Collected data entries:

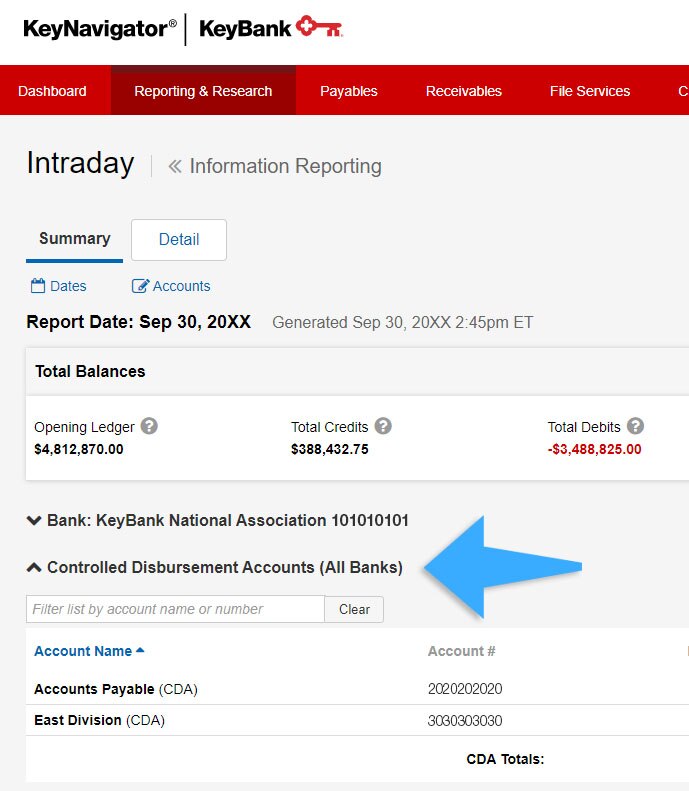689x791 pixels.
Task: Click the Accounts edit icon
Action: coord(140,286)
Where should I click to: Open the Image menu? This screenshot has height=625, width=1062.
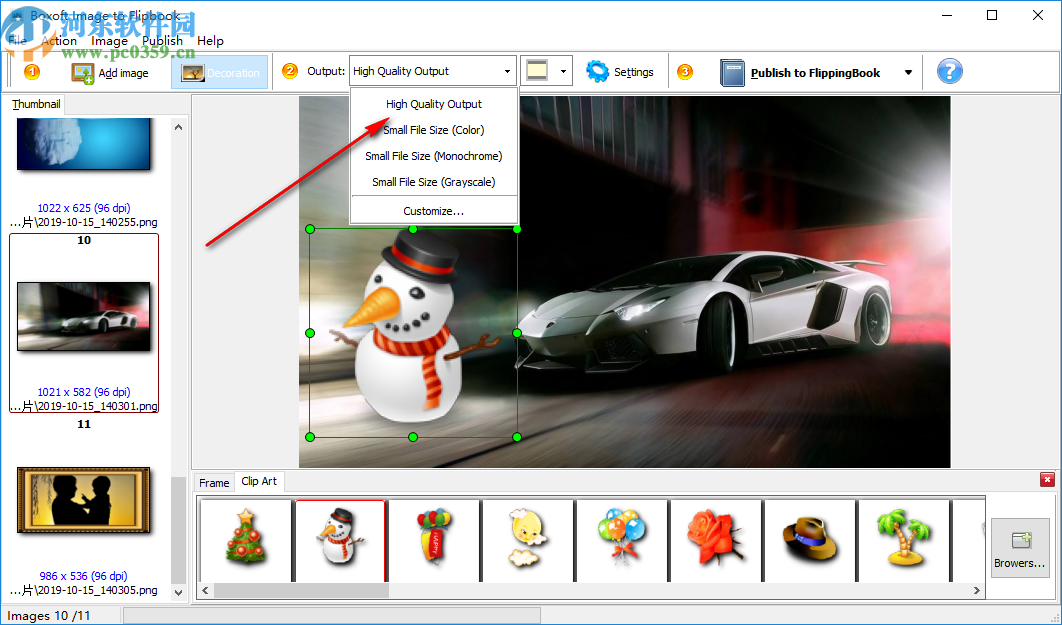pos(109,40)
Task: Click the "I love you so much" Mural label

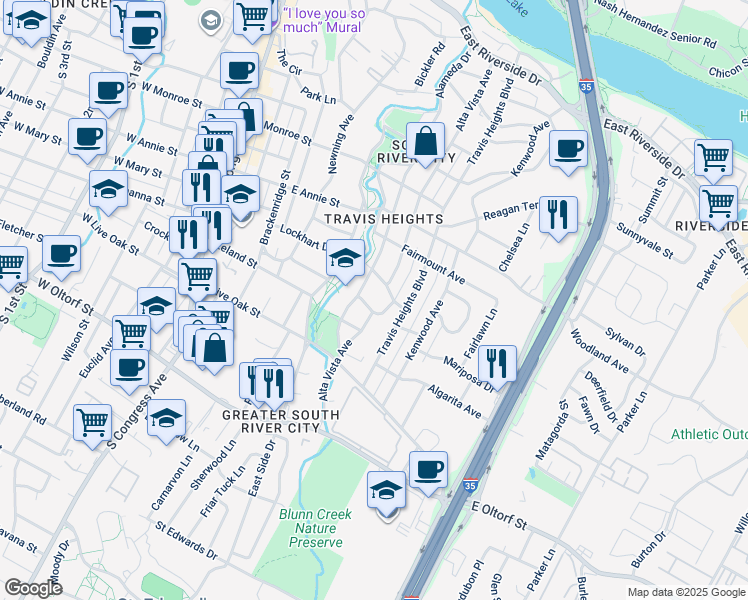Action: pyautogui.click(x=323, y=21)
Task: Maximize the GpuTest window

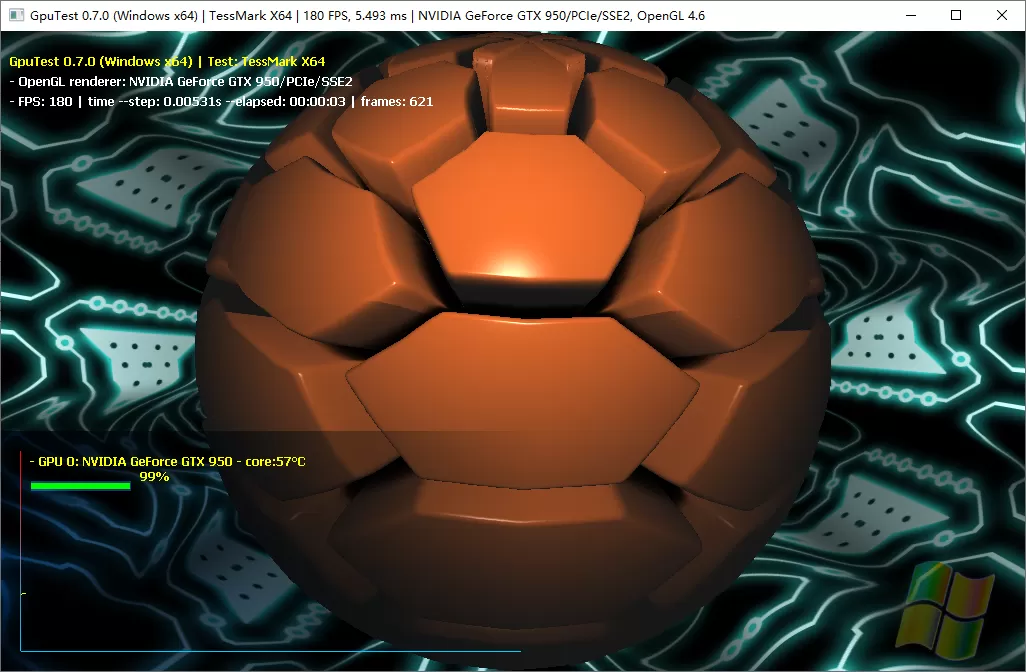Action: (x=957, y=15)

| The problem |
Restate, word for word, each line from the one with "Where should I" to the end of the entries, both included, and keep every picture out.

| Response for this exercise |
Where should I click to: Open the Image menu? This screenshot has height=625, width=1062.
pos(109,40)
Task: Click the "I love you so much" Mural label

Action: pyautogui.click(x=323, y=21)
Task: Maximize the GpuTest window

Action: (x=957, y=15)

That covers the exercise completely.